De domingo
– Outrossim…
– O quê?
– O que o quê?
– O que você disse.
– Outrossim?
– É.
– O que é que tem?
– Nada. Só achei engraçado.
– Não vejo a graça.
– Você vai concordar que não é uma palavra de todos os dias.
– Ah, não é. Aliás, eu só uso domingo.
– Se bem que parece mais uma palavra de segunda-feira.
– Não. Palavra de segunda-feira é “óbice”.
– “Ônus”.
– “Ônus” também. “Desiderato”. “Resquício”.
– “Resquício” é de domingo.
– Não, não. Segunda. No máximo terça.
– Mas “outrossim”, francamente…
– Qual o problema?
– Retira o “outrossim”.
– Não retiro. É uma ótima palavra. Aliás é uma palavra difícil de usar. Não é qualquer um
que usa “outrossim”.
VERISSIMO, L. F. Comédias da vida privada. Porto Alegre: L&PM, 1996 (fragmento).
No texto, há uma discussão sobre o uso de algumas palavras da língua portuguesa.
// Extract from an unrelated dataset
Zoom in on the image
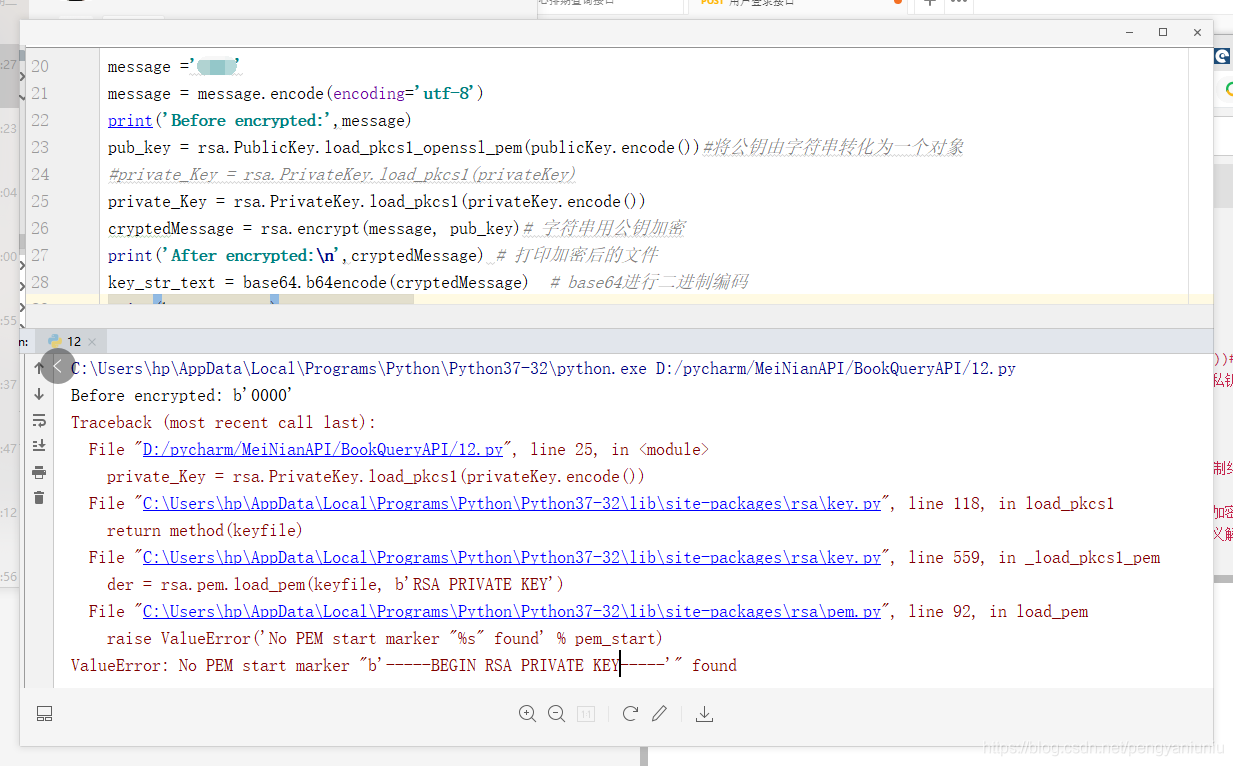The image size is (1233, 766). coord(528,713)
Esse uso promove o(a)
- A Marcação temporal, evidenciada pela presença de palavras indicativas dos dias da semana.
- B Tom humorístico, ocasionado pela ocorrência de palavras empregadas em contextos formais.
- C Caracterização da identidade linguística dos interlocutores, percebida pela recorrência de palavras regionais.
- D Distanciamento entre os interlocutores, provocado pelo emprego de palavras com significados pouco conhecidos.
- E Inadequação vocabular, demonstrada pela seleção de palavras desconhecidas por parte de um dos interlocutores do diálogo.